There were certain events that occurred in England during the post-war years which need to be recounted as a background to the development of the "Radical Press" in these years. These events need to be taken in the context of the general discontent that followed the end of the long Napoleonic Wars, 1793-1815. Unemployed soldiers were walking the streets and the businesses that prospered during the war years closed sending more people to the streets. All were left to wonder! Why they should experience these bad times, and -- not others. Convinced they were, that there were certain people responsible for these troubles -- most thought those in government were responsible.
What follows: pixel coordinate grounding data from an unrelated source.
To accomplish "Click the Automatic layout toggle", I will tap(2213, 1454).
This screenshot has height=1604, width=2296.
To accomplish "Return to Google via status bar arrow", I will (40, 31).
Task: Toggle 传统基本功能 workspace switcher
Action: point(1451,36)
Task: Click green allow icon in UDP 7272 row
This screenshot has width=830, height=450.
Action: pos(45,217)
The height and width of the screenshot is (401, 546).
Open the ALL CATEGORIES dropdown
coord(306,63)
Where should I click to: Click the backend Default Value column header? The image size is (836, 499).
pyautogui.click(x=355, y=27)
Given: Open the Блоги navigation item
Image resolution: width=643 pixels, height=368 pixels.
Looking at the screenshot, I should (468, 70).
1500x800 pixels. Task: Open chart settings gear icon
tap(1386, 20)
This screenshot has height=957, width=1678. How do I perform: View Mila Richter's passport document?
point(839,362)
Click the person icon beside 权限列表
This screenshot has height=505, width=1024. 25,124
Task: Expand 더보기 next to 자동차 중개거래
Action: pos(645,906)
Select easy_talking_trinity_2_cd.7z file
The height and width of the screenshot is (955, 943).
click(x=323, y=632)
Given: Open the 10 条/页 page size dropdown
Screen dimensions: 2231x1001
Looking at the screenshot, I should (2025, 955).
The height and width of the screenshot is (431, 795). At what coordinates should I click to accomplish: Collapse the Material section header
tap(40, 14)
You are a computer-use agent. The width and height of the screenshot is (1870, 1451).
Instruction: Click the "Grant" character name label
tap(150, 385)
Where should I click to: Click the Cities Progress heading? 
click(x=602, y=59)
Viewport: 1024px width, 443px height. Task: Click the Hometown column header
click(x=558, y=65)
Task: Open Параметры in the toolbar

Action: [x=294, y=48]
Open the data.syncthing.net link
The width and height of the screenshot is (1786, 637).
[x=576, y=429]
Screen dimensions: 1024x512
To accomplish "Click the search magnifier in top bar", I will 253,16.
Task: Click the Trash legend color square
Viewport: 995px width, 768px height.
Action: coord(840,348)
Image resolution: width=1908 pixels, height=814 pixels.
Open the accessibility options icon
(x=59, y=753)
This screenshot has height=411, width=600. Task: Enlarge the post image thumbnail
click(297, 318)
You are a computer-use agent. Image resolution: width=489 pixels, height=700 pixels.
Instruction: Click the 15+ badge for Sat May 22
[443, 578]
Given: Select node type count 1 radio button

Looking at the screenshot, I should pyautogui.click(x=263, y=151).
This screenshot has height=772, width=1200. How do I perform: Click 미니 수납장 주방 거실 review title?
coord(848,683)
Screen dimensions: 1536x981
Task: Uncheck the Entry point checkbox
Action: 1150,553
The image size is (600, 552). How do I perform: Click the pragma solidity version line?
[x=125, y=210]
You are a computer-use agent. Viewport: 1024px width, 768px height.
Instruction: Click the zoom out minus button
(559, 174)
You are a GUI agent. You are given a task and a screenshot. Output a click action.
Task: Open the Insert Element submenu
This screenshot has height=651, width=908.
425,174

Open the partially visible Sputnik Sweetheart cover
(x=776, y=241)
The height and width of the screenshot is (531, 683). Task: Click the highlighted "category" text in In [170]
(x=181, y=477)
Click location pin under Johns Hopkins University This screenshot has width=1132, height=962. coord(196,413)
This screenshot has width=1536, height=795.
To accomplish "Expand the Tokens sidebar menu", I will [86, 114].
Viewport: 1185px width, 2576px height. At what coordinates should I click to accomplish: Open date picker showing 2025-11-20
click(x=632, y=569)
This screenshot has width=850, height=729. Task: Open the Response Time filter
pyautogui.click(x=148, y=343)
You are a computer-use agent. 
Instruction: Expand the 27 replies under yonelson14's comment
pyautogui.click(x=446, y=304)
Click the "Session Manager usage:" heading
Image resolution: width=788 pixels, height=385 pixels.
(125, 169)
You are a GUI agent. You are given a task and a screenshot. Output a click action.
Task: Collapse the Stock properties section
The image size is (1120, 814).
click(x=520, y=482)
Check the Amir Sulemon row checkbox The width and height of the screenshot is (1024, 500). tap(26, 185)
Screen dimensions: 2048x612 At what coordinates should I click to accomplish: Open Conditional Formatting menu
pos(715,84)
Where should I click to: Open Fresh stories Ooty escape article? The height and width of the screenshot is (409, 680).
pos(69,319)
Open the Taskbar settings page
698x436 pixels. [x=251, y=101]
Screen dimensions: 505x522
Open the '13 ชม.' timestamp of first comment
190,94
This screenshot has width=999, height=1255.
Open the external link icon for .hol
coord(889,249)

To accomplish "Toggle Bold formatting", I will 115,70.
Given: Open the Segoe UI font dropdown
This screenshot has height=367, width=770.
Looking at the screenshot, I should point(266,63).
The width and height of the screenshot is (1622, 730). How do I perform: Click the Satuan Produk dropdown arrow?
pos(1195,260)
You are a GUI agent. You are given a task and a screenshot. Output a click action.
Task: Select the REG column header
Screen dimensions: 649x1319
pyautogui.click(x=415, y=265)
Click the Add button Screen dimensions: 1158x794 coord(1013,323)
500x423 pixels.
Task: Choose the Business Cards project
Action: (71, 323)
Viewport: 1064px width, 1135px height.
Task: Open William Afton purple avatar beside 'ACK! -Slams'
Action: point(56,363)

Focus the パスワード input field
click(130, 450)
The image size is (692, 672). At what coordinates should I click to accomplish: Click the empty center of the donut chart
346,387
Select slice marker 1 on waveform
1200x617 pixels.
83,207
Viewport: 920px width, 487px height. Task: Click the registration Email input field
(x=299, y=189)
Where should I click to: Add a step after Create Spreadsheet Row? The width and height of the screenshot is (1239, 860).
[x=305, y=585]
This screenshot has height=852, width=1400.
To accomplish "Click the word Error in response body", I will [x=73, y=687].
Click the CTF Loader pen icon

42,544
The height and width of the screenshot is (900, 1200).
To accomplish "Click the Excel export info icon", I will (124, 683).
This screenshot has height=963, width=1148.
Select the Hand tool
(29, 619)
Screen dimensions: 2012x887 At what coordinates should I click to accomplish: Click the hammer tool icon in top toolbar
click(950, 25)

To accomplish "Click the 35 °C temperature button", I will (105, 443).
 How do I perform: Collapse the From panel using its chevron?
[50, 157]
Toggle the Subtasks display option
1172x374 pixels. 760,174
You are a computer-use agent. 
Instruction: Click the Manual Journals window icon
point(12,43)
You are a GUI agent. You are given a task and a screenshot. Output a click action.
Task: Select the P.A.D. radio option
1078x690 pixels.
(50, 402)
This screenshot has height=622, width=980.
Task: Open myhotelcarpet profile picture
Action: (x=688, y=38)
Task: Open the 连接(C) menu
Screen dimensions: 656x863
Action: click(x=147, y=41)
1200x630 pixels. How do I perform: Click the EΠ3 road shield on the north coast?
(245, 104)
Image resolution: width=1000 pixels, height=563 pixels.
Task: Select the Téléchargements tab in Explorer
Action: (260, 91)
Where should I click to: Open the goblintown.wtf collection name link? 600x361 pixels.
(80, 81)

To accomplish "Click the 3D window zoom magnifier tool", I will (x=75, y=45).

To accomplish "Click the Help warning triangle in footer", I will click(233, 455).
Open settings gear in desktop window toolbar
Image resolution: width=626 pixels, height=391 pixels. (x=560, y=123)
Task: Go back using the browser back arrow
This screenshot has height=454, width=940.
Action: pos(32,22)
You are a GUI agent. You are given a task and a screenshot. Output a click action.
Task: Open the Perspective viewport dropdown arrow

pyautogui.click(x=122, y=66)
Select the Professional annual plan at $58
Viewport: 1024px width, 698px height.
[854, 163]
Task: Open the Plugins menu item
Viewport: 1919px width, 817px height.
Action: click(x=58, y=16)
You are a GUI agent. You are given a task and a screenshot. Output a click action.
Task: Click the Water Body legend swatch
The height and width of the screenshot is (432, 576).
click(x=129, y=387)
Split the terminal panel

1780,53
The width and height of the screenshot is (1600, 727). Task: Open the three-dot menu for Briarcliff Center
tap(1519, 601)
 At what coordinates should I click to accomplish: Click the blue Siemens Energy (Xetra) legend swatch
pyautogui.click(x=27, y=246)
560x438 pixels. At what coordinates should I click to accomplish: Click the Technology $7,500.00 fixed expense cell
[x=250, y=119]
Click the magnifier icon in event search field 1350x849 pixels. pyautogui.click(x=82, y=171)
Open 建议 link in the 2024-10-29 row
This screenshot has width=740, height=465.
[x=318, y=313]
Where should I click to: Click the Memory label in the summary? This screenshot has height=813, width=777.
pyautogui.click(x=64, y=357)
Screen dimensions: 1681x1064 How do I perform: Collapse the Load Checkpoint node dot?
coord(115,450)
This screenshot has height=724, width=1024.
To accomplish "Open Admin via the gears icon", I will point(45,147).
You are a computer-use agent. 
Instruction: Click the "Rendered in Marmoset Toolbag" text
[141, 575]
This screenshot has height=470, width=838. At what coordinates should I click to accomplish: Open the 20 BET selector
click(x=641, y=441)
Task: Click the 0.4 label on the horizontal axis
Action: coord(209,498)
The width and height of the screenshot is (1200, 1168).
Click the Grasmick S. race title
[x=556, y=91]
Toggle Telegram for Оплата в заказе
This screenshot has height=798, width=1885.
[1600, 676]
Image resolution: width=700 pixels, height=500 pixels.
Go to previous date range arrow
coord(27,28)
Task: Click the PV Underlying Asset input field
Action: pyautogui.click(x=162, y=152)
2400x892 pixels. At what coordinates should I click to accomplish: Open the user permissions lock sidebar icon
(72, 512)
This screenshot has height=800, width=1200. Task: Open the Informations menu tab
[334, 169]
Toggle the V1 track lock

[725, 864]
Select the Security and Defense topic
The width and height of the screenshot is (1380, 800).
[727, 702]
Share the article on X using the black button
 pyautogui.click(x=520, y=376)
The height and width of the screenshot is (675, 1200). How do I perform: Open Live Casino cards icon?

Food shortages brought on riots. Increasingly, the pattern of rioting changed from protests against food shortages or high food prices to protest against unemployment, short time, wage cuts and above all, the machinery held to be responsible for all these evils. These public demonstrations have come to be known as the "Luddite Riots," named after a "Ned" Ludd, an English youth who broke some labor-saving machinery in 1799. In 1813, 13 "Luddites", having been found guilty of felonious acts of violence at the York Assizes in England, were strung up and met their ends.

Then there was the "Spa Fields Riot." On December 16th, 1816, a meeting was called by certain agitators for reform. The meeting took place in the north of London, a place known as Spa Fields. Six to eight thousand people had gathered to hear the stirring speeches. The meeting was peaceful enough but that evening a bunch of rowdies broke into "some bakers' and butchers' shops." This event was by itself not enough to get the authorities too nervous but it came in the wake of two years of sporadic riots and violence, at a time when the excesses of the French Revolution were hardly ancient history. The nervous legislators established "secret committees." These committees prepared reports which the governments used to track down Luddites and those groups that had formed to advance governmental reform. One of these reports concluded that the Spa Field Riot was part of a larger traitorous conspiracy formed for "the purpose of overthrowing, by means of a general insurrection, the established government ... and of effecting a general plunder and division of property." This led to the suspension of the habeas corpus1 and the determination of the authorities to round up the "chief incendiary writers" so that they might be put in "safe custody."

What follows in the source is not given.